Exercise task 1: Translate this sentence from the review into French: "The split begins with two from Graves at Sea and wraps up with three from Sourvein."
Exercise task 2: Pick out every line of the records that contains the word "Select", treating uppercase and lowercase as different.

Supplied passage:

---*---

A Wicked Split - 93%

RondofedoR, May 18th, 2014

Man, if there’s any one thing that sludge-doom desperadoes Sourvein know how to do, it’s gotta be pick the right bands to do splits with.

Damaging eardrums for over 20 years, the dependable Cape Fear quartet have three granite-heavy full-lengths to their name, but they also have eight splits that bear slogging-mates like Grief, Coffins, Bongzilla, Buzzov•en, and Church of Misery (2x), among others. And in keeping with such a fantastic split discography, Sourvein have entrusted the heretical help of blackened sludge soul-mates Graves at Sea to deliver unto the masses an eponymously titled split that harbors practically everything a fan of doom (and its various substrates) could want, including absolutely killer album art.

The split begins with two from Graves at Sea and wraps up with three from Sourvein. Both bands play at a walking sludge tempo, with Graves at Sea sliding black and Sourvein smoking hazy doom, and as psychedelic and as innately cool as the latter’s three tracks are, Portland’s Graves at Sea drive this mother home with what are essentially two perfect examples of blackened sludge.

---*---

Records provided:
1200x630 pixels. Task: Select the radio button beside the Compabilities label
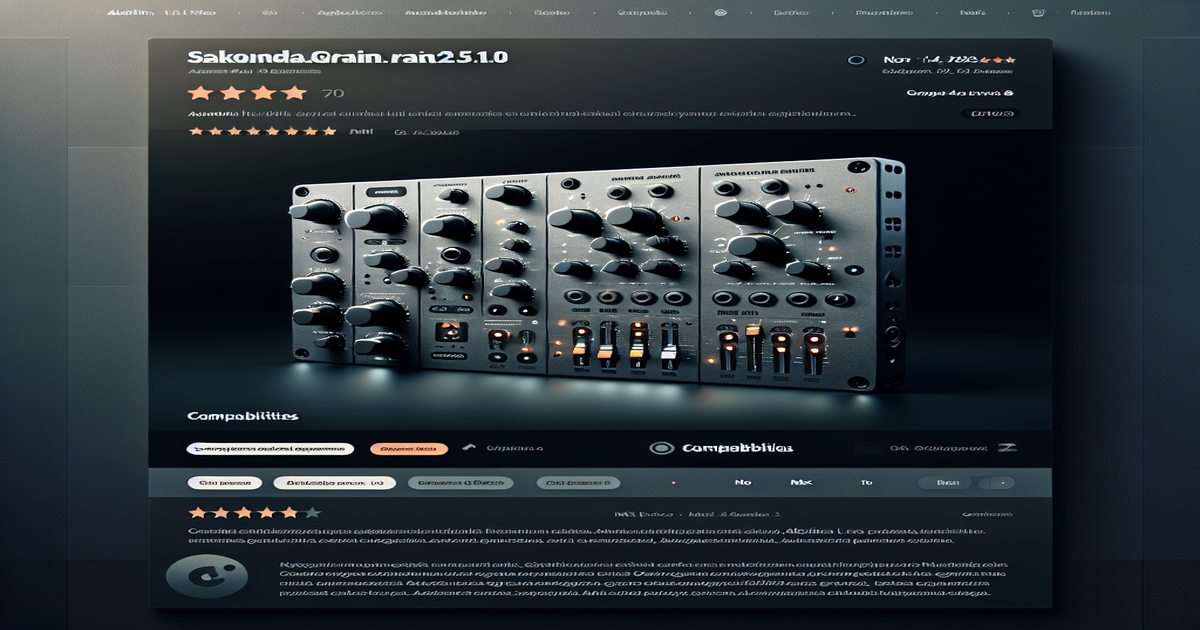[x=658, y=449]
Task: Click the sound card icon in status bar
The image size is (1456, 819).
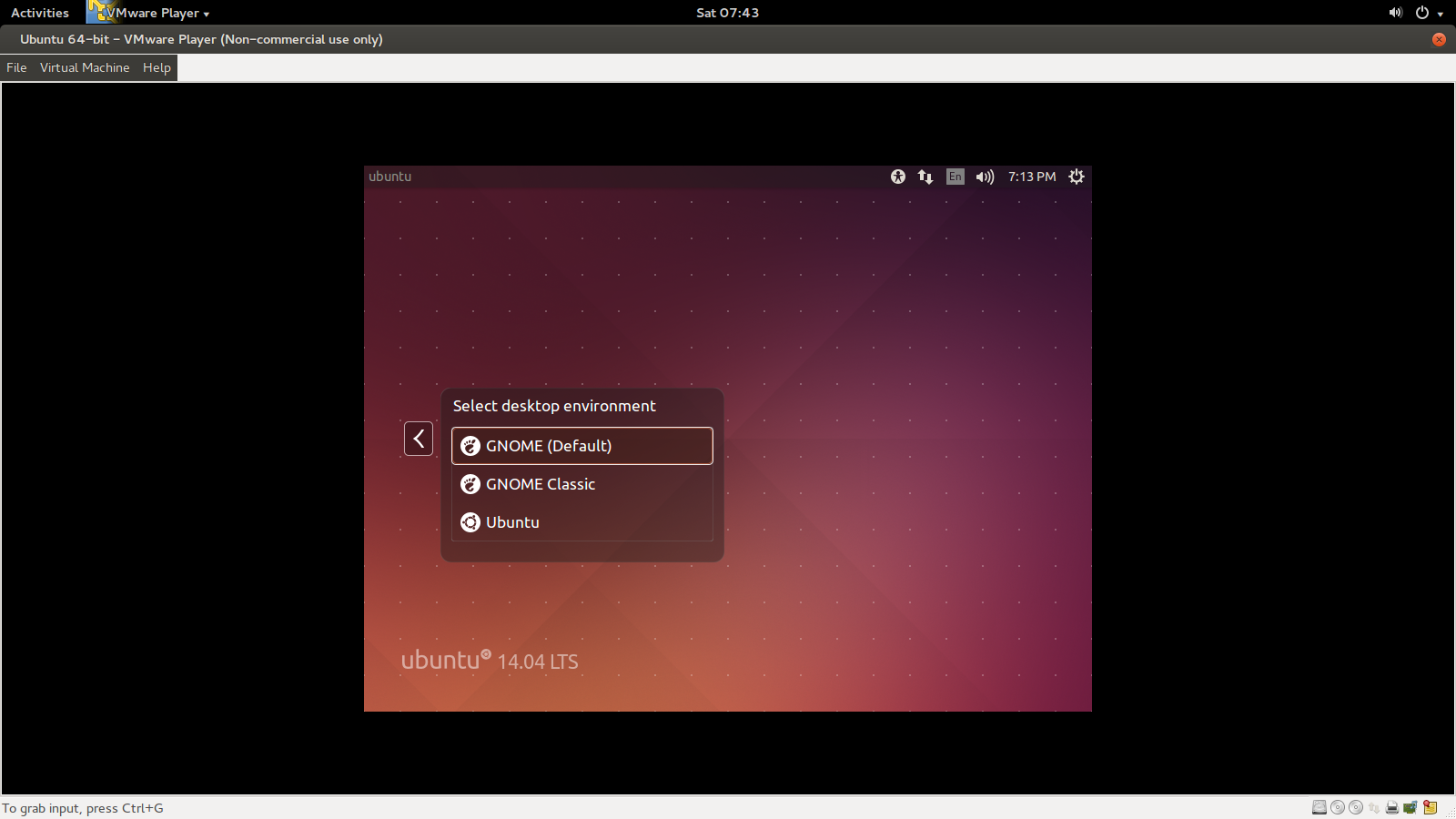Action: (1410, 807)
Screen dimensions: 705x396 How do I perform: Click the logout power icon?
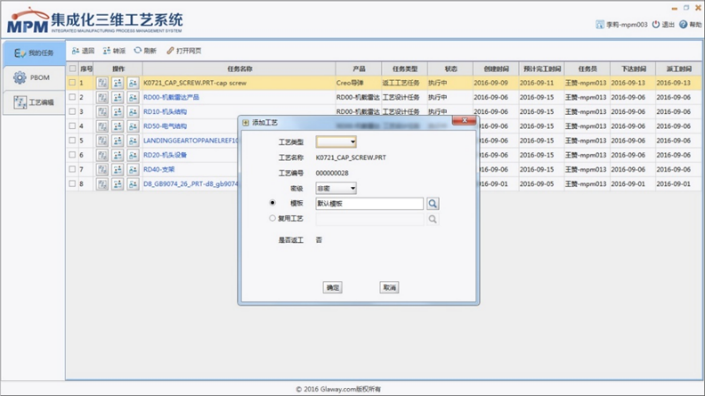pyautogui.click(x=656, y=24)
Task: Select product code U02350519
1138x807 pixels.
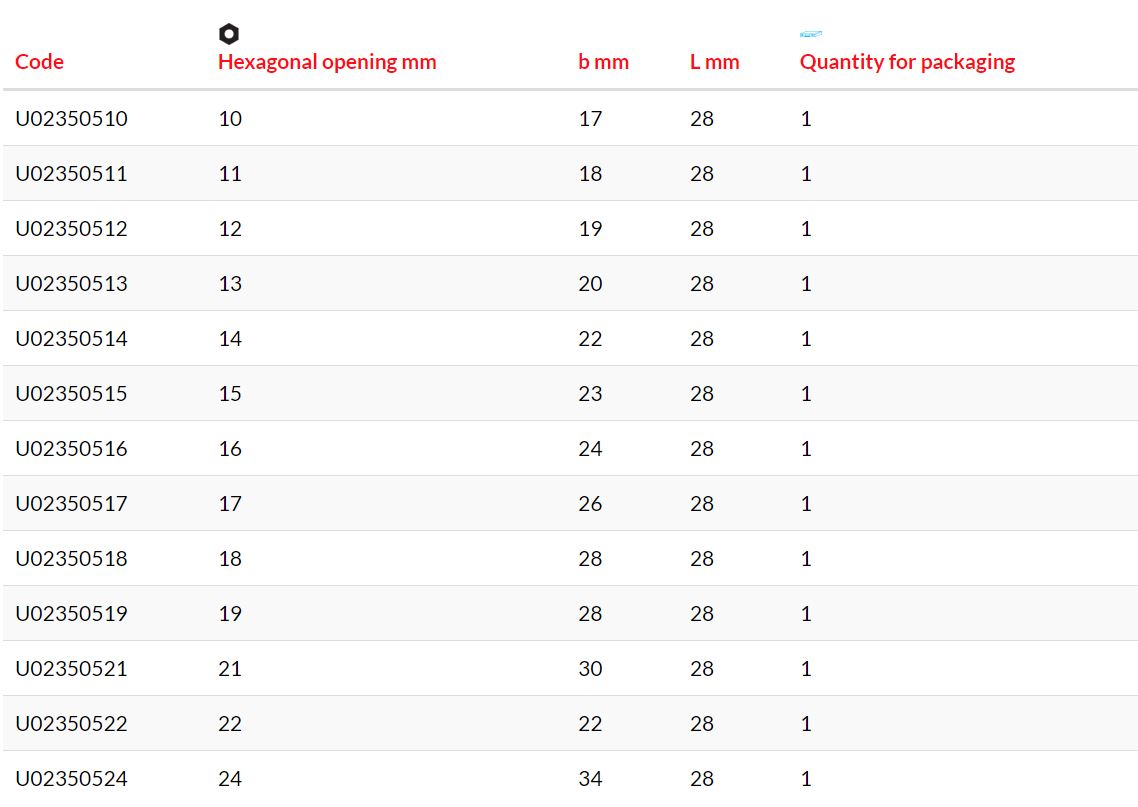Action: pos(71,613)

---*---

Expected output 1: Le split commence par deux morceaux de Graves at Sea et se termine par trois morceaux de Sourvein.

Expected output 2:
1200x630 pixels. Task: Select the radio button beside the Compabilities label
Task: Select product code U02350519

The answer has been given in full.